Поняв, что близ этой комнаты и будет протекать его трудовая деятельность (или — хотелось бы думать — имитация трудовой деятельности), Тоскин принялся искать индивидуальное логово. И вскоре нашел его. Одна из трех дверей пионерской комнаты была наглухо загорожена большим, во всю стену, стендом «Маршруты семилетки», в результате чего за пионерской комнатой образовалась малюсенькая веранда со специальным входом и крылечком, осененным молодыми кленами. Поскольку никто не посчитал этот лишенный своей прямой функции вход в пионерскую комнату за отдельное помещение, о нем и вовсе было забыто. Сторож, на основе личной договоренности (и личной же благодарности размером в три рубля), изготовил для Тоскина внутренний и наружный запоры к этой двери. Затем Тоскин притащил из заброшенного сарая маленький столик и портреты. Он заставил окна изнутри большими портретами Пушкина, Достоевского и Дзержинского, придав, таким образом, своему логову одновременно и внушительность и интимность. Других портретов Тоскин просто не смог отыскать в сарае, который он подверг разграблению. Теперь у Тоскина был свой уголок, и притом уголок достаточно укромный, что было очень важно для самой организации труда, ибо Тоскин установил в результате своей долгой трудовой деятельности, что никто не должен с точностью знать, чем ты занят и сколько времени ты затрачиваешь на ту или иную трудовую операцию. Он знал, что открытое безделье так же, как всякое занятие, не связанное впрямую с выполнением производственных заданий, подвергает тебя опасности гонений и дополнительных нагрузок. Посильная же конспирация приносит тебе как максимальное освобождение от постылых трудов, так и внутреннюю свободу. Эти полезные сведения Тоскин приобрел еще на заре своей трудовой бездеятельности, на армейской службе. И так как даже тогда у него не было юношеской амбиции прослыть лихим сачком и филоном, не было никакого геройского тщеславия, то он уже тогда ухитрялся без труда имитировать простейшие трудовые движения (от чистки картошки до чистки оружия), глядя при этом мимо рук — в книгу, раскрытую на коленях. В этой имитации бесталанного послушания и трудовой малопригодности протекала впоследствии вся взрослая жизнь Тоскина, слывшего когда-то, в ранней юности, многообещающим студентом…
Закончив оборудование своего гнездышка, Тоскин решил, что теперь он очень быстрым и деловым шагом пройдется по территории лагеря и покажется во всех отрядах, так сказать, в русле подготовки к открытию, а уж затем окончательно окопается у себя на верандочке в тени Достоевского с Дзержинским.

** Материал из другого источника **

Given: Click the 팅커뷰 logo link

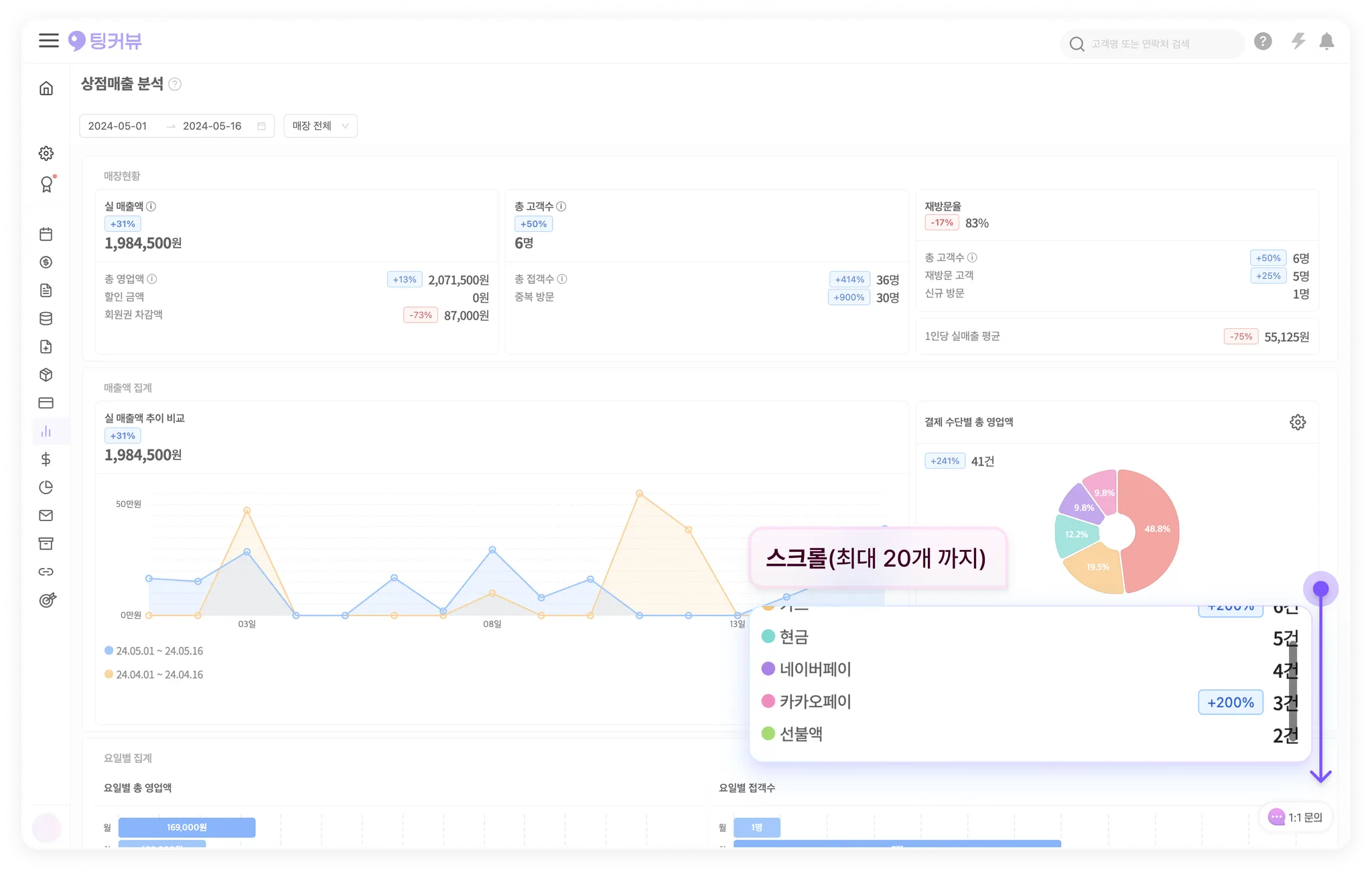Looking at the screenshot, I should coord(105,42).
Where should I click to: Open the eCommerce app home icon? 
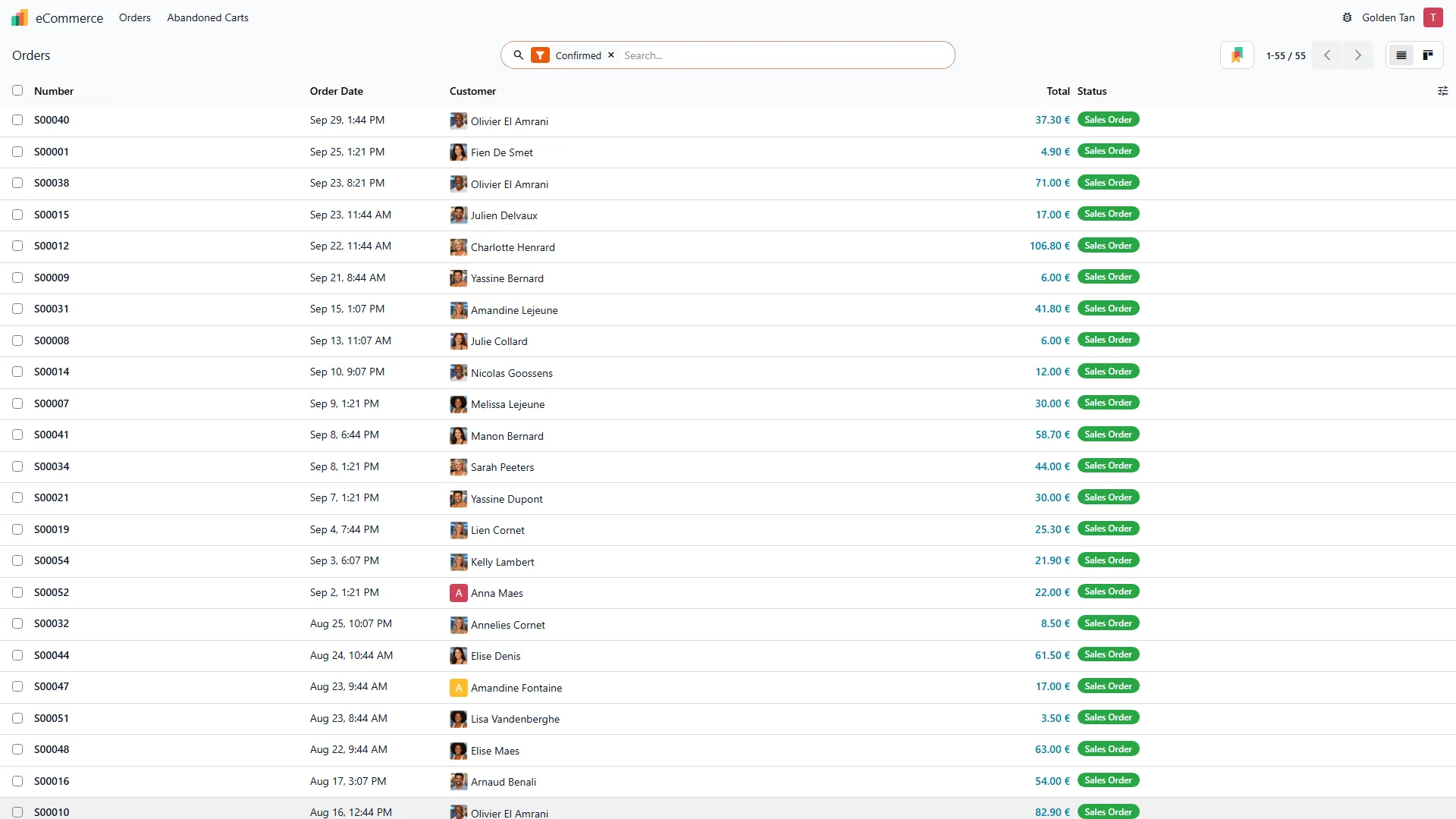(20, 17)
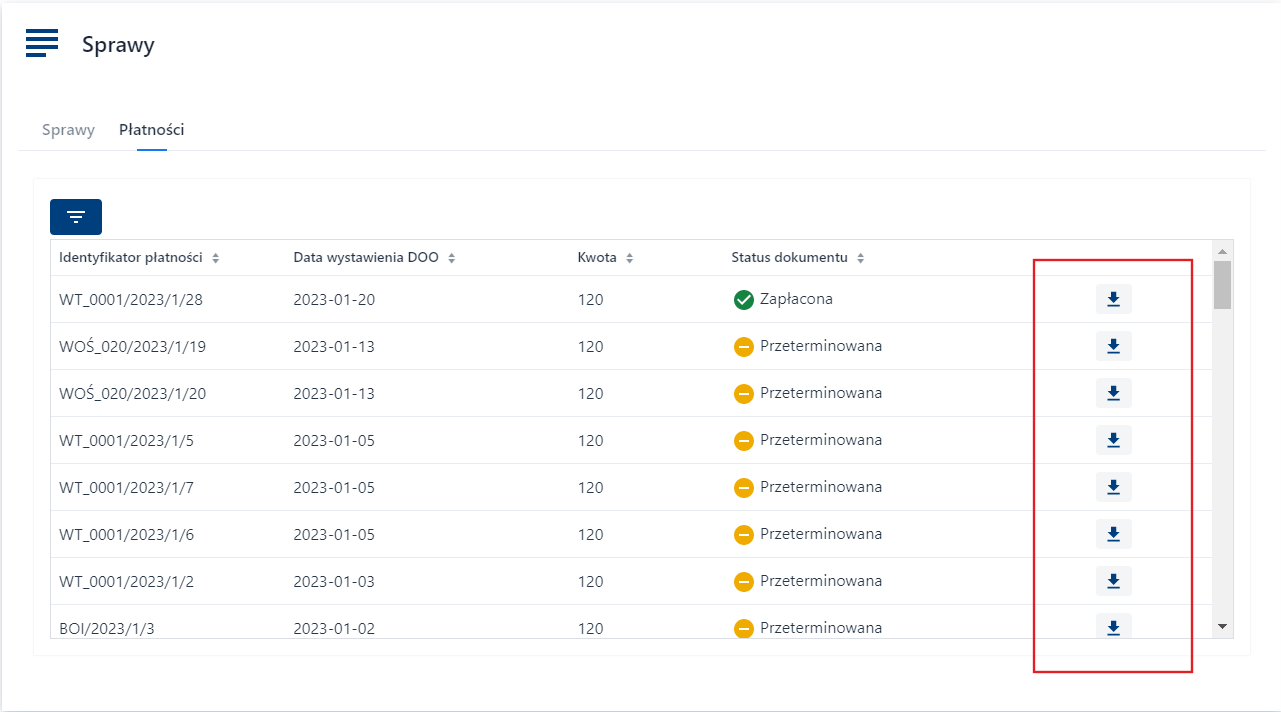The height and width of the screenshot is (712, 1281).
Task: Click the vertical scrollbar thumb
Action: point(1222,284)
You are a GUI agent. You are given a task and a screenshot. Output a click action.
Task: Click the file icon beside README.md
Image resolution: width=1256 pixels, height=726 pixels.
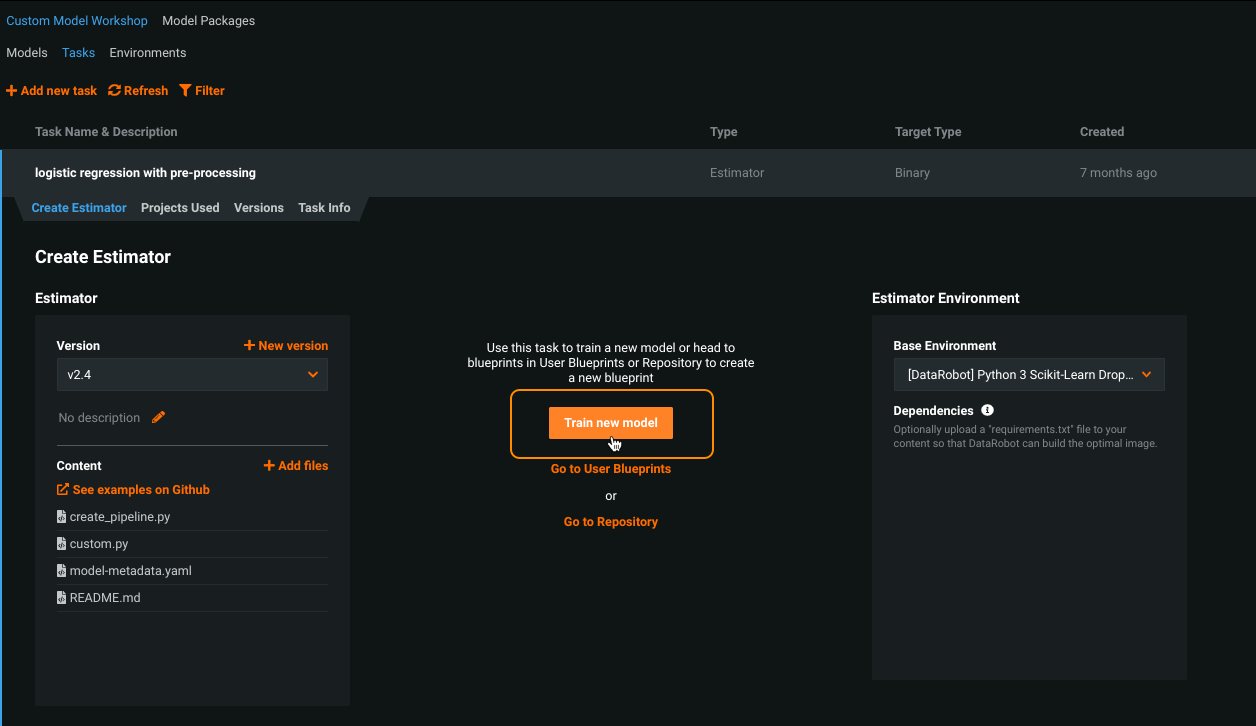(x=62, y=598)
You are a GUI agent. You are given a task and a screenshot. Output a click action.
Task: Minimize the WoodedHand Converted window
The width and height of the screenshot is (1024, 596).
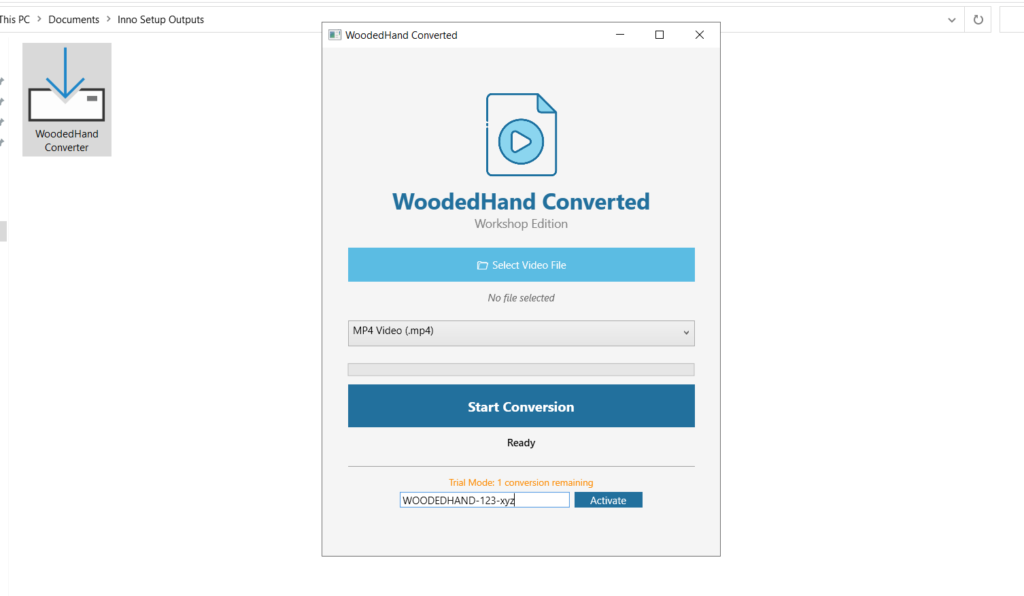point(619,35)
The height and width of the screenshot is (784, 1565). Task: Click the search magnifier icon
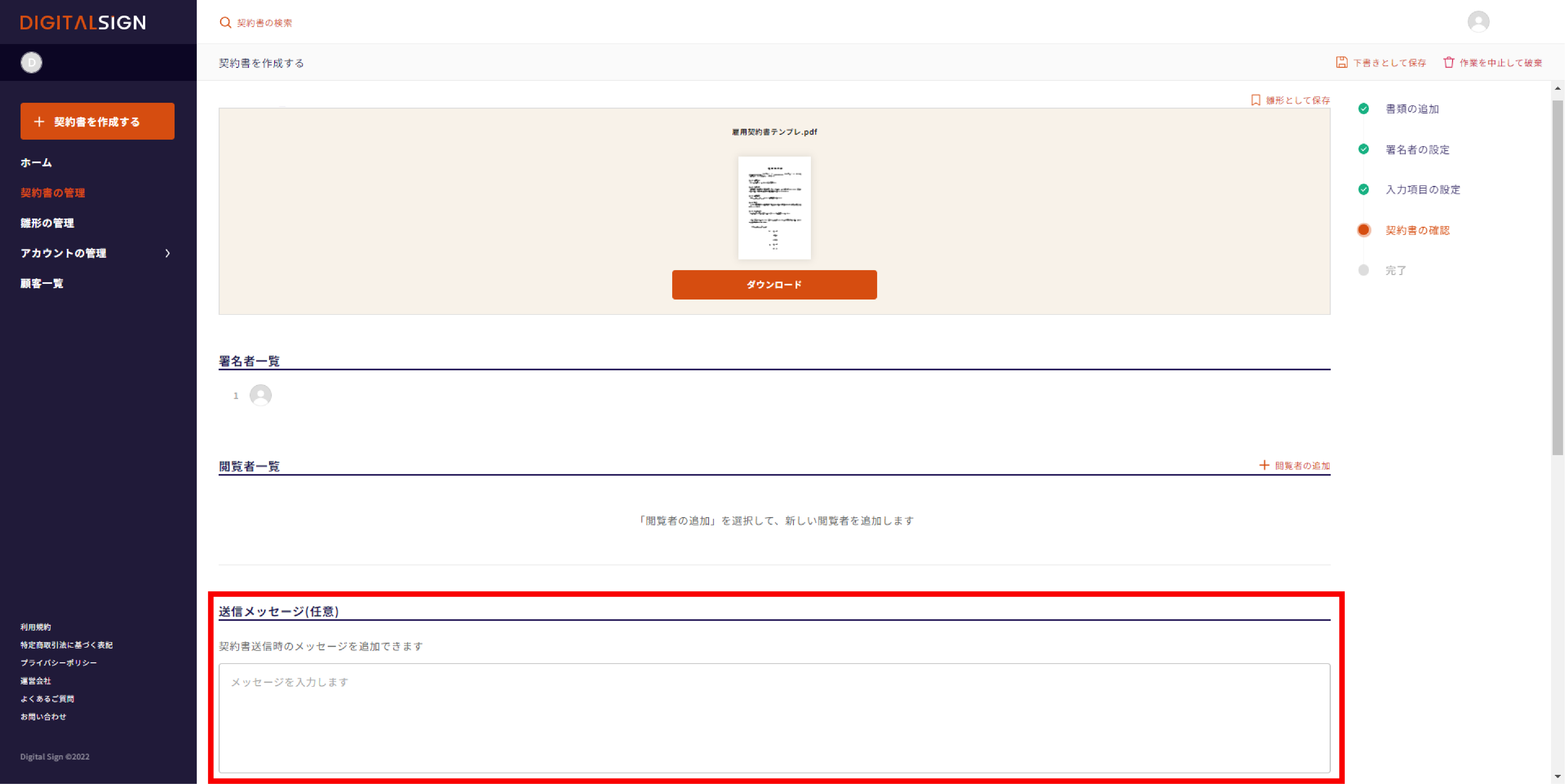point(225,23)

У соседнего финского домика вожатая Вера строила свой отряд на полдник. Кивнув ей, Тоскин сказал вполголоса:
— Надо обсудить кое-что. Позднее.
Прислонясь к веранде и наблюдая процедуру построения, Тоскин предавался ленивым размышлениям о том, что, будь он сейчас ребенком, он ни за что не поехал бы отдыхать в пионерский лагерь, где в столовую водят строем, а иногда дорогой даже заставляют петь. С другой стороны, Тоскин не мог упускать из виду, что в пионерский лагерь едут лица, еще не служившие в армии и не имеющие к ней отвращения, так что все устроено разумно и прекрасно. К тому же дети, в отличие от служилых мужчин, совсем не против поиграть в войну или в армию, иначе откуда взялись бы все эти скауты, бойскауты, юные разведчики, вот, кстати, было бы тоже неплохое название для лагеря, «Юный разведчик». Нет, нельзя сказать, чтоб они сейчас строились очень охотно, эти бунтующие современные дети (нелегко с ними приходится бедной Верочке), однако, в принципе, все эти дисциплинарные трюки, кажется, не вызывают у них ни вольнолюбивого бунта, ни даже серьезных возражений.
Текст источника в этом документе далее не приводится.